Nel fine settimana raggiunti i 1500 coperti

Questa del 2021 si avvia a diventare la sagra dei record. Complice il bel tempo e un weekend di sole, Comacchio è stata inondata di turisti. Girando per le strade del centro si sentiva chiaramente fra i visitatori l‘accento romagnolo, ma anche quello di Bologna e del vicino Veneto, soprattutto Rovigo e Padova. Ovviamente grande soddisfazione da parte degli organizzatori della Sagra dell’Anguilla, la cooperativa sociale Work and Services, del suo presidente Alessandro Menegatti e naturalmente del Comune di Comacchio, promotore e sostenitore dell’iniziativa. Menegatti ha dichiarato che numericamente, rispetto allo scorso anno c’è stato il raddoppio dell’affluenza dei turisti. Un chiaro segnale di ripresa che Comacchio è ripartita.

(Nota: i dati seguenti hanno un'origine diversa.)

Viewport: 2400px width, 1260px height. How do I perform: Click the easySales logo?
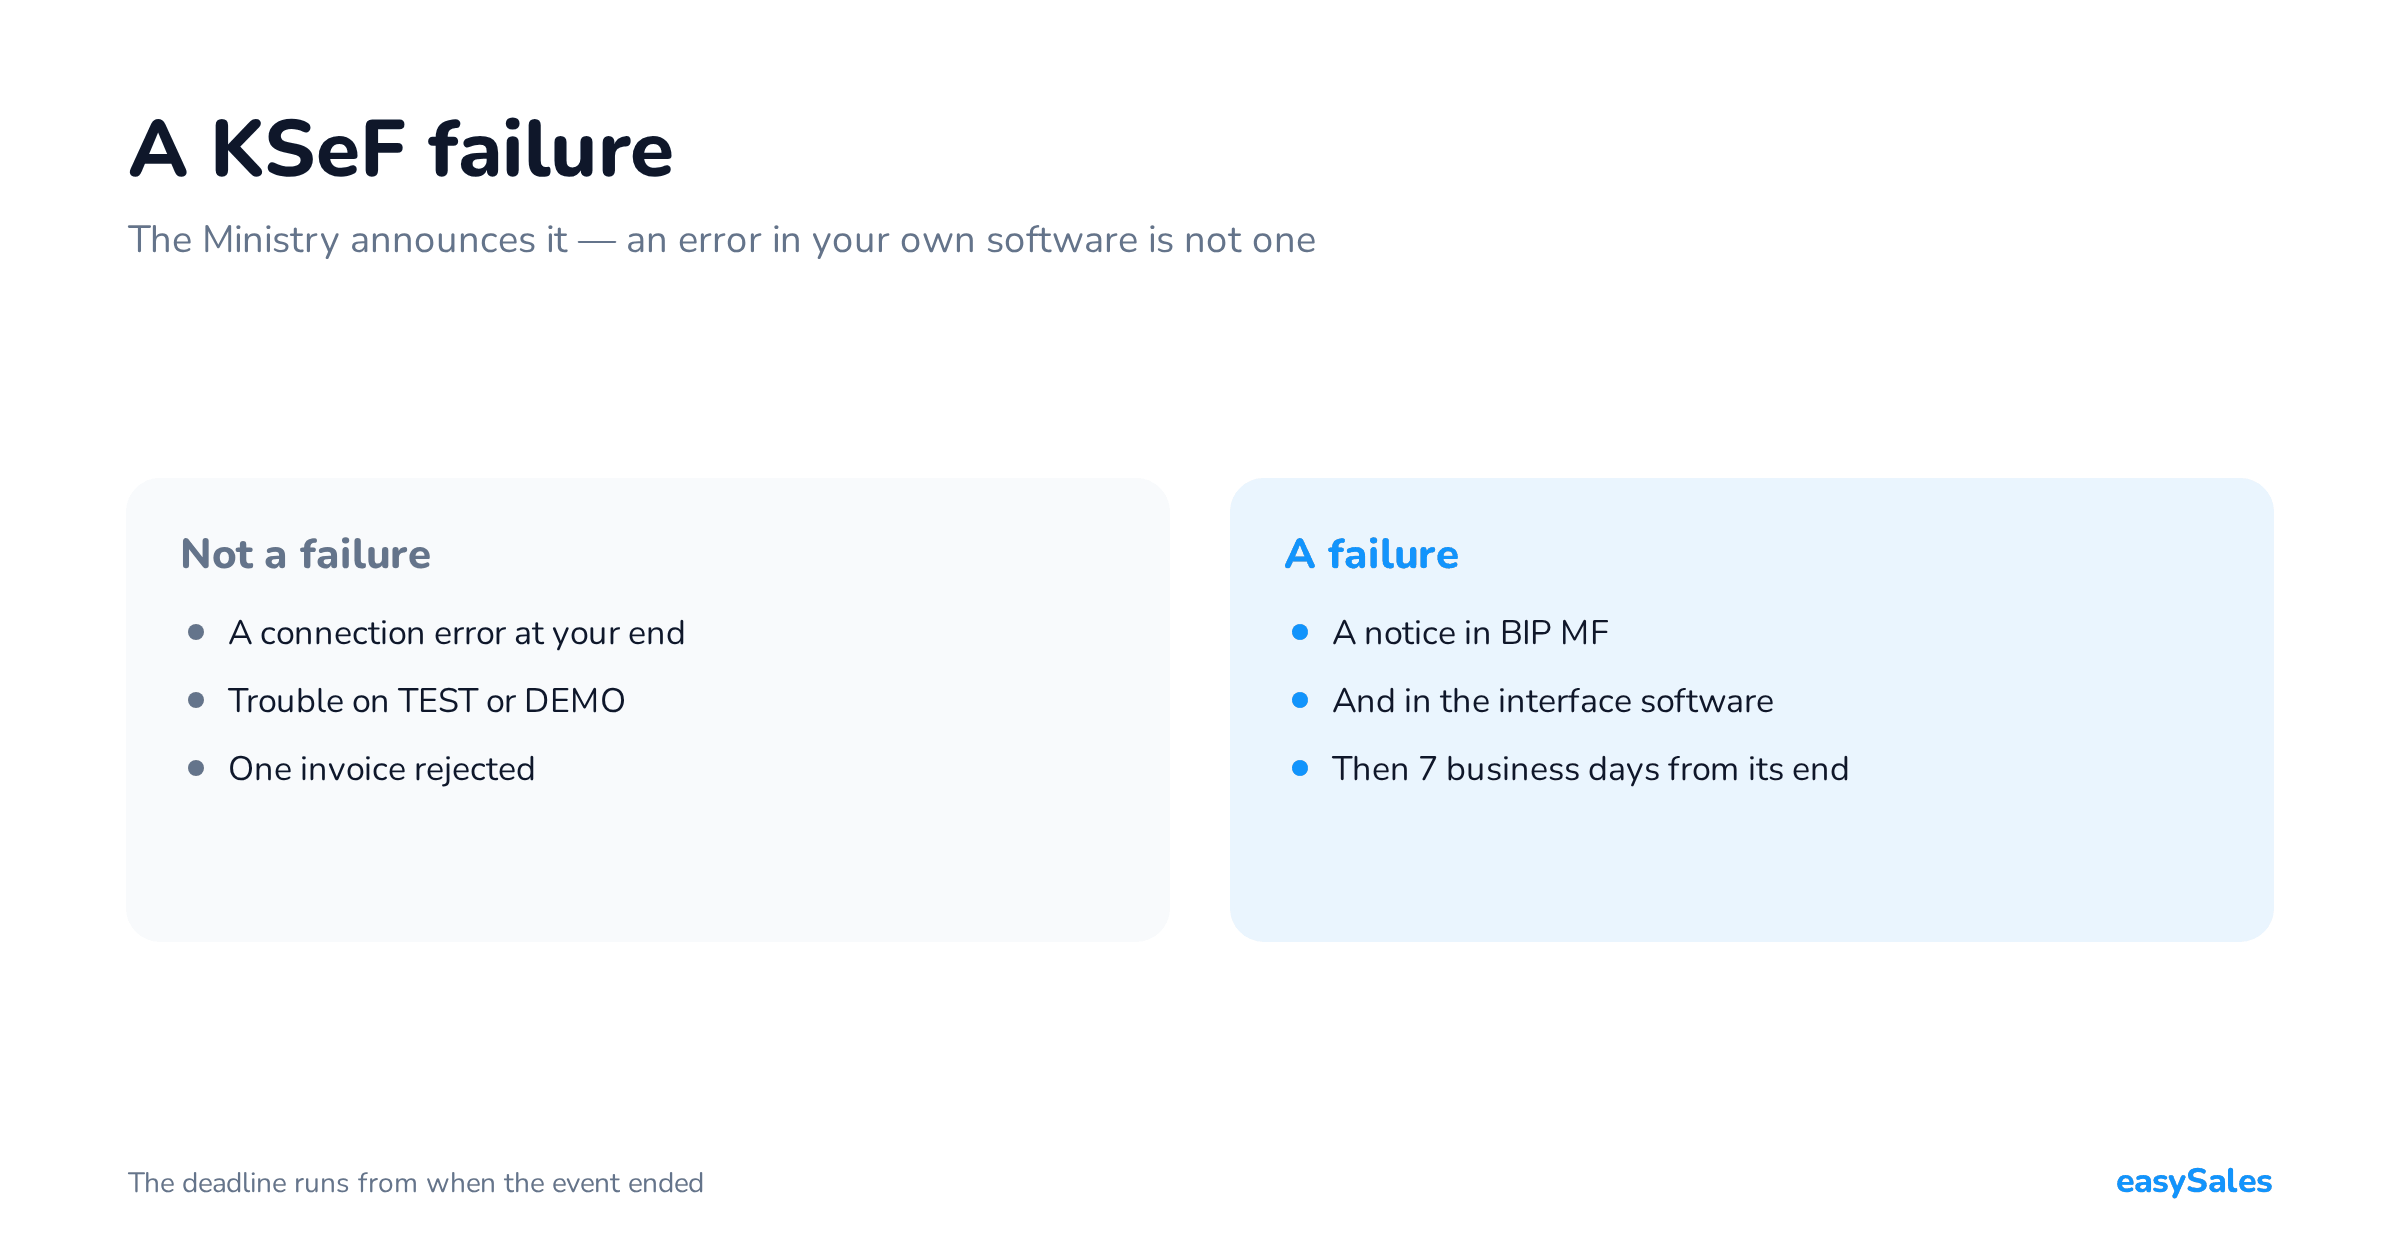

E anche altri numeri sottolineano il successo dell’evento. Ovviamente la parte del leone l’hanno fatta gli stand gastronomici. Tra sabato e domenica nel comparto Marinati e Sala Aceti sono stati raggiunti i 1.500 coperti. A questo si aggiungono gli stand del Comacchio Calcio, posizionato al campo sportivo Ider Carli e piccole aree di ristorazione temporanea, gestite da alcuni ristoratori locali, che hanno proposto il menù della sagra a 35 euro. Molto gradita anche la nuova area ristoro posizionata presso la Chiesa del Carmine, organizzata dalla Asd Comacchiese.  

Naturalmente la protagonista è stata l’anguilla. Il piatto più richiesto sono stati infatti i maccheroncini al ragù di anguilla, seguiti dal fritto misto, piatto tipico della gastronomia comacchiese. Grande partecipazione si è registrata agli eventi letterari sul sagrato del duomo dove sono stati presentati i lavori poetici di Anna Bigoni e dove il poeta ed editorialista del Resto del Carlino, Davide Rondoni, ha presentato il suo ultimo libro. Ed è stato davvero sorprendente vedere la platea piena di giovani coinvolti dal dibattito sulla natura e sul futuro e su una diversa concezione della vita come era ben espresso dal titolo del libro: Cos’è la natura, chiedetelo ai poeti. Un’offerta culturale completata dai due convegni sul birdwatching e sull’archeologia.

Esaurita anche la sala polivalente San Pietro dove, per la gioia dei bambini la scuola di musica diretta da Giorgio Borgatti ha organizzato il concerto dell’orchestra Corelli “Dreaming melodies” con le più belle musiche dei film della Disney.